De Francfort à Paris
1. Clandestins : Durant l’été 1978, à Francfort, Sonja Suder et Christian Gauger se rendent compte qu’ils sont suivis. Ils partent à l’étranger sous une fausse identité. Ils ont probablement vécu en France, en dernier lieu à Lille, dans le Nord de la France. En 1997, Gauger fait un infarctus et perd la mémoire, y compris celle de sa fausse identité.
2. Retrouvés : en 2000, ils sont découverts et arrêtés devant un hôtel à Paris. Séparés, ils passent quelques mois en détention préventive. Depuis, Suder, 77 ans et Gauger, 68 ans, vivent à Paris légalement. L’Allemagne demande leur extradition à la France, en vain jusqu’à maintenant. [Malheureusement plus depuis l’extradition intervenue le 14 septembre 2011.]

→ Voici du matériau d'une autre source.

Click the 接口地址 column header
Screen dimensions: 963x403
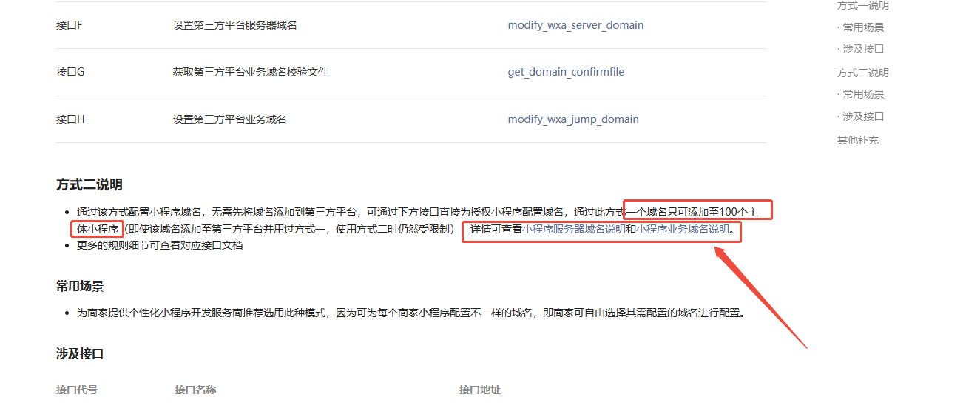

3. Inculpés : Le couple est accusé aujourd’hui, par le Procureur de Francfort sur le Main, d’avoir participé en 1977, à des attentats contre des entreprises ainsi qu’à celui contre le château de Heidelberg en 1978. Suder quant à elle, est également accusée de complicité de meurtre, lors de l’attaque de la conférence de l’OPEP en 1975 à Vienne, où trois personnes ont trouvé la mort. Cette dernière accusation repose sur les seules déclarations de l’ex-terroriste Hans-Joachim Klein.
Publié le 21.03.2010 dans l’édition dominicale du TAZ, quotidien berlinois.